Output the opening lines of the records exactly. End with the line that contains "Given: Click the 'item_price_history'".

[Collected data]
··········

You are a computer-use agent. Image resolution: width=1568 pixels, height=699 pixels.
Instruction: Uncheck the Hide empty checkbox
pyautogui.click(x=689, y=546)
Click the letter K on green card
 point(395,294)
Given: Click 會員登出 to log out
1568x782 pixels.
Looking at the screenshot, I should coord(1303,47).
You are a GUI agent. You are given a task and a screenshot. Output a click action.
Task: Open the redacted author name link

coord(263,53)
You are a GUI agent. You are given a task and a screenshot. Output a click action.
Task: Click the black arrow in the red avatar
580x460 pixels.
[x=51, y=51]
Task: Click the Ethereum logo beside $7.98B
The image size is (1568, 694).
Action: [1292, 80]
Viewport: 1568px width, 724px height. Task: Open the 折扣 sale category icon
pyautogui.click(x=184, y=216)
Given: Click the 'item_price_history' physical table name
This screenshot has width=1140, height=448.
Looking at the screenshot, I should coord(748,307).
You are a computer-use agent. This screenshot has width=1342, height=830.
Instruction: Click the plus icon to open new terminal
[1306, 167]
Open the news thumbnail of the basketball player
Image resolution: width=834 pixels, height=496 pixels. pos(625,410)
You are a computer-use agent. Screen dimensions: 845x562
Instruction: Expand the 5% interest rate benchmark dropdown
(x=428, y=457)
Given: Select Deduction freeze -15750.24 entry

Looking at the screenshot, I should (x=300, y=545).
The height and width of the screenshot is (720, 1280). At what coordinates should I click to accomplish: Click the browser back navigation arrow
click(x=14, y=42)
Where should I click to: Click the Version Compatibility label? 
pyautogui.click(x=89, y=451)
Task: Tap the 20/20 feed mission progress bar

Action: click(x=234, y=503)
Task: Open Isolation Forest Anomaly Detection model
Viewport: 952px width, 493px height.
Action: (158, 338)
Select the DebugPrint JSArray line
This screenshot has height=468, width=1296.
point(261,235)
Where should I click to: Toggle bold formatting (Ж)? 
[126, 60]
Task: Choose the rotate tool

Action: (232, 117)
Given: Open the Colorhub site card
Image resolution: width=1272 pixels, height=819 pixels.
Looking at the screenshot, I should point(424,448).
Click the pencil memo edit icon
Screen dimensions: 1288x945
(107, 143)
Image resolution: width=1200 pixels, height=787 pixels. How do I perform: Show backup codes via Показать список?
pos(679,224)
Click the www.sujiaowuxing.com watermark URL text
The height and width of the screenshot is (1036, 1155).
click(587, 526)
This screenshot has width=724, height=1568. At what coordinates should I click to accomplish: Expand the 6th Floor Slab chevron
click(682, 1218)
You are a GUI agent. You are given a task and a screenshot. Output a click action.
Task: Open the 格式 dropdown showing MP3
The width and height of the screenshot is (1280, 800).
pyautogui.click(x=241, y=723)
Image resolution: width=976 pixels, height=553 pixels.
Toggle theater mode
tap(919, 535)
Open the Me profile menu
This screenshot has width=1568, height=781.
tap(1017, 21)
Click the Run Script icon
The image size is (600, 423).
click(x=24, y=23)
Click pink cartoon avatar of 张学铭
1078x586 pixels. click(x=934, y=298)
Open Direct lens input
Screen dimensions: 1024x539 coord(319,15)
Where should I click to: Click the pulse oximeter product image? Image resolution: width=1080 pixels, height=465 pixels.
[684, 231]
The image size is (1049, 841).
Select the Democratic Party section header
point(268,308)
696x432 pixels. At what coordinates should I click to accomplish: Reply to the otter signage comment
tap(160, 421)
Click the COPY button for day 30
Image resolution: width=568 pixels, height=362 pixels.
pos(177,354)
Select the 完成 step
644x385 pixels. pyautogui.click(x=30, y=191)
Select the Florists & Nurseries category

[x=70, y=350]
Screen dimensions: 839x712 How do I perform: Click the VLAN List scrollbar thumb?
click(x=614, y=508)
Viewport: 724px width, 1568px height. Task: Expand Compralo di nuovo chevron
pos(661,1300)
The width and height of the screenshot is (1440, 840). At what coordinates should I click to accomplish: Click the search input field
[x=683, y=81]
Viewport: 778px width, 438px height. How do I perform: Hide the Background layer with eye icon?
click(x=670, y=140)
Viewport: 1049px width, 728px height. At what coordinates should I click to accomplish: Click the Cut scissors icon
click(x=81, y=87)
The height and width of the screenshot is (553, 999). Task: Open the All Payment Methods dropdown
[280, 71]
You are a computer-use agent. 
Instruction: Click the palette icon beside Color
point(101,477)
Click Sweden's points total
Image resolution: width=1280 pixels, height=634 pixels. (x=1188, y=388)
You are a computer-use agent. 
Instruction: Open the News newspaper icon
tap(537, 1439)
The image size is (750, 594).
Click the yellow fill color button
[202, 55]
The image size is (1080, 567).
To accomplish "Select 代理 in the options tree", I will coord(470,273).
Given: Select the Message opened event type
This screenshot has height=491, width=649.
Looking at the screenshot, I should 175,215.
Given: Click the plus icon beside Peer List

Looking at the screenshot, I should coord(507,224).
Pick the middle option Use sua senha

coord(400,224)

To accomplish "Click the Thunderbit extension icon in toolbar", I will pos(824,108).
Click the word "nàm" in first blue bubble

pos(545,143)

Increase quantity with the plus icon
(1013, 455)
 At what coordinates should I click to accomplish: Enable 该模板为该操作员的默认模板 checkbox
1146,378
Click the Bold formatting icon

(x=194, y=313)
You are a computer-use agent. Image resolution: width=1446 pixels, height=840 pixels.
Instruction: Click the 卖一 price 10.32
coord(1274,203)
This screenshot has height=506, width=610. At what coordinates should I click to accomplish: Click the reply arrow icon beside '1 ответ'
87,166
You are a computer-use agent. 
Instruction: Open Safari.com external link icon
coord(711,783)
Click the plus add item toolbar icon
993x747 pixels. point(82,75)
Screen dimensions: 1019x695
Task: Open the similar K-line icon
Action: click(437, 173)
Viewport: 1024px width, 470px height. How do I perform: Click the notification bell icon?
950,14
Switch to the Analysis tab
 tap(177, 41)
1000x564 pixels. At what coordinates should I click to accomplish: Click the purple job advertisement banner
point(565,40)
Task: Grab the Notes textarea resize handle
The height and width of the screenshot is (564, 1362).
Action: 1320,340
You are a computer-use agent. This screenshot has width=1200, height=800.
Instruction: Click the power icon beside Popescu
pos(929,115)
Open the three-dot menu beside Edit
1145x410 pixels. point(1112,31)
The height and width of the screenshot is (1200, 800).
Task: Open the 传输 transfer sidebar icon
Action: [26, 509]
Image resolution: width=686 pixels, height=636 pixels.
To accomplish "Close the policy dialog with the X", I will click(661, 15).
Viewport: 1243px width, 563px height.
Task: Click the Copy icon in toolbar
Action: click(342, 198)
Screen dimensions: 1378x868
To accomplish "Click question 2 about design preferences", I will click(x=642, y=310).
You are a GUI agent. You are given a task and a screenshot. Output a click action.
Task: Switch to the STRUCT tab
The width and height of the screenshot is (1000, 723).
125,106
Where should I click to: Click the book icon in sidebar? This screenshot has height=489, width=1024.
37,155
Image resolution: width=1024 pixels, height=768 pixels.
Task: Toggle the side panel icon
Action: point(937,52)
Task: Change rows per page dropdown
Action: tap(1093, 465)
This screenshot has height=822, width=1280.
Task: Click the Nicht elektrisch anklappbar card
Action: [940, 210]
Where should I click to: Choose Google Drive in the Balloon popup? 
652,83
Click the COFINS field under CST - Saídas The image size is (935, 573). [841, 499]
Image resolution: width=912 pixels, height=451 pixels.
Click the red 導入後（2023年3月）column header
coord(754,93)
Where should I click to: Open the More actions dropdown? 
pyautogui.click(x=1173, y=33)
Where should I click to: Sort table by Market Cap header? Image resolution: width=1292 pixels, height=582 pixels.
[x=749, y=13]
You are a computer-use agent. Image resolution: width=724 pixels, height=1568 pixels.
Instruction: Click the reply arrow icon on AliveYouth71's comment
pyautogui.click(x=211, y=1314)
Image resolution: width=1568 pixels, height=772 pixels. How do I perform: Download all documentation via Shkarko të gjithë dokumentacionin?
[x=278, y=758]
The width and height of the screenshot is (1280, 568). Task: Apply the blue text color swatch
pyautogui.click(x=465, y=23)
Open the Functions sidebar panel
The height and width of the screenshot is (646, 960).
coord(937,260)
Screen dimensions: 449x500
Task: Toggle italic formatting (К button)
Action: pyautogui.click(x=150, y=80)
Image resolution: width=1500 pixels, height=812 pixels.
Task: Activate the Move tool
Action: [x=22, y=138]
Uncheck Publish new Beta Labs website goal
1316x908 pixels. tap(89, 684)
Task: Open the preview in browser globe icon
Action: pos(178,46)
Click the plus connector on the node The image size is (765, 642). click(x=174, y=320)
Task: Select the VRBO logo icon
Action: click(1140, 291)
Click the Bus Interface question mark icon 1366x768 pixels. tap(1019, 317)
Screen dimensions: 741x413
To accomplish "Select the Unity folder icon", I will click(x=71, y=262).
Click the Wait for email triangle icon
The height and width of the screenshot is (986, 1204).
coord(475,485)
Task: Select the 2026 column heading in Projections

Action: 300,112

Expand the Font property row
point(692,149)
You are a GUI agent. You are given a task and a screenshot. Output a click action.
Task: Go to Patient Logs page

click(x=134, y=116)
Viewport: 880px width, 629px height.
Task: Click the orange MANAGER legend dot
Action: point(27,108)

··········

**Answer to this task**
You are a computer-use agent. Image resolution: width=1568 pixels, height=699 pixels.
Instruction: Uncheck the Hide empty checkbox
pyautogui.click(x=689, y=546)
Click the letter K on green card
 point(395,294)
Given: Click 會員登出 to log out
1568x782 pixels.
Looking at the screenshot, I should coord(1303,47).
You are a GUI agent. You are given a task and a screenshot. Output a click action.
Task: Open the redacted author name link

coord(263,53)
You are a GUI agent. You are given a task and a screenshot. Output a click action.
Task: Click the black arrow in the red avatar
580x460 pixels.
[x=51, y=51]
Task: Click the Ethereum logo beside $7.98B
The image size is (1568, 694).
Action: [1292, 80]
Viewport: 1568px width, 724px height. Task: Open the 折扣 sale category icon
pyautogui.click(x=184, y=216)
Given: Click the 'item_price_history' physical table name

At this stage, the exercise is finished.